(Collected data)
_____

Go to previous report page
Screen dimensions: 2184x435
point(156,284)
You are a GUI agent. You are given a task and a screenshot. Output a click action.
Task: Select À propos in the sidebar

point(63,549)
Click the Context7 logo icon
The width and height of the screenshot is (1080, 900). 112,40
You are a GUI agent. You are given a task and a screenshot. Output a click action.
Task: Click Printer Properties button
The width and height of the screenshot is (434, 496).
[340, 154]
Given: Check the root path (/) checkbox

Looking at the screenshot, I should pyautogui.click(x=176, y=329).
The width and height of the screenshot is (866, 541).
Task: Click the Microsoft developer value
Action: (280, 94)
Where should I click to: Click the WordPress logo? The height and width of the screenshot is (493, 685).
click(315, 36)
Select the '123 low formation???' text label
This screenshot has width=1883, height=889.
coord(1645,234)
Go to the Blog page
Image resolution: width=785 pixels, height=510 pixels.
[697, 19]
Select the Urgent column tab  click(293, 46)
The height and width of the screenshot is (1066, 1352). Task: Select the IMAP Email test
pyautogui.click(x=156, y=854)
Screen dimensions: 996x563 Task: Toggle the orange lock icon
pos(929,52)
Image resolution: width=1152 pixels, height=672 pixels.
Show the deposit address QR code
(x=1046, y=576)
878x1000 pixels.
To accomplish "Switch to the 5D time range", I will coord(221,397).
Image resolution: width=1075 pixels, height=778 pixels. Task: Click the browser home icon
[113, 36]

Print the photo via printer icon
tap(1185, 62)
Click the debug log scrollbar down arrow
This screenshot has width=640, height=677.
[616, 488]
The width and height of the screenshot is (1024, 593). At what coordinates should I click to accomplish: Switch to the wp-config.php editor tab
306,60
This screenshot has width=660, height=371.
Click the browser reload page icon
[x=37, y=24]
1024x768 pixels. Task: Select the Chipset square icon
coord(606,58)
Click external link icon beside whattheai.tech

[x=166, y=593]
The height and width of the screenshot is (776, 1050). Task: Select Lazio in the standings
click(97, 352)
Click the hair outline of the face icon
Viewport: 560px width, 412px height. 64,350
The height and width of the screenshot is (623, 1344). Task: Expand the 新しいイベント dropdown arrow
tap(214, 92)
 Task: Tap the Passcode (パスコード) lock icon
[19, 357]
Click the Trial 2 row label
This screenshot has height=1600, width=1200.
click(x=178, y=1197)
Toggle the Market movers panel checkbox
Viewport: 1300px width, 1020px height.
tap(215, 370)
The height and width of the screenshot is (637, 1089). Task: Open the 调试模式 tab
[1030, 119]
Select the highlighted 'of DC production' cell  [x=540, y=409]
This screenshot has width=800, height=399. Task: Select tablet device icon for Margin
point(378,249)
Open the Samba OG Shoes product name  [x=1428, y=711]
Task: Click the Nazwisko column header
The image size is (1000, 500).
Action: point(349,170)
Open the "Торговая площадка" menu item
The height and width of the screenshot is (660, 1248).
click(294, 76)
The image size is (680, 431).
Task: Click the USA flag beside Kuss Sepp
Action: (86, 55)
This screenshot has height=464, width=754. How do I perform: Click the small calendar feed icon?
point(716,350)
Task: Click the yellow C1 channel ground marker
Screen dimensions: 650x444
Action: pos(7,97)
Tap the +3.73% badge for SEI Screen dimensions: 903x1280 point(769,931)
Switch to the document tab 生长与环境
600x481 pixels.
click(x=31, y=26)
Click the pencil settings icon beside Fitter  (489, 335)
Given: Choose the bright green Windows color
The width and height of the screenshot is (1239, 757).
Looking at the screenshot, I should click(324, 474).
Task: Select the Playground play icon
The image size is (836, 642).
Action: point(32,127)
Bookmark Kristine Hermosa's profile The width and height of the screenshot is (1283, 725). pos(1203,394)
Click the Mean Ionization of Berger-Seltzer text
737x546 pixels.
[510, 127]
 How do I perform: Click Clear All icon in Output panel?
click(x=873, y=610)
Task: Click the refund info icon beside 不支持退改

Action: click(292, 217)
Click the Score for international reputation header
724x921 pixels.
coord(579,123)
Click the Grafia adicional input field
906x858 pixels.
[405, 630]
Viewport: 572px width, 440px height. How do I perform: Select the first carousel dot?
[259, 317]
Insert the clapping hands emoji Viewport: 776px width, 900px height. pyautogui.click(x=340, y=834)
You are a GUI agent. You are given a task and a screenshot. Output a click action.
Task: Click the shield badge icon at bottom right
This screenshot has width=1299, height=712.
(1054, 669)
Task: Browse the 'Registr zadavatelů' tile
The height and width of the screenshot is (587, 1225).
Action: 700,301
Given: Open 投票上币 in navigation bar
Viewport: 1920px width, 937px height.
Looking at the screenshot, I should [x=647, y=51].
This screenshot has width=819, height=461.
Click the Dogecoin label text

_____

### ABOUT THIS EXERCISE:
Scan the records above. Return every line with "label" in it.

### RESULT FOR THIS EXERCISE:
Select the '123 low formation???' text label
Click the Trial 2 row label
Click the Dogecoin label text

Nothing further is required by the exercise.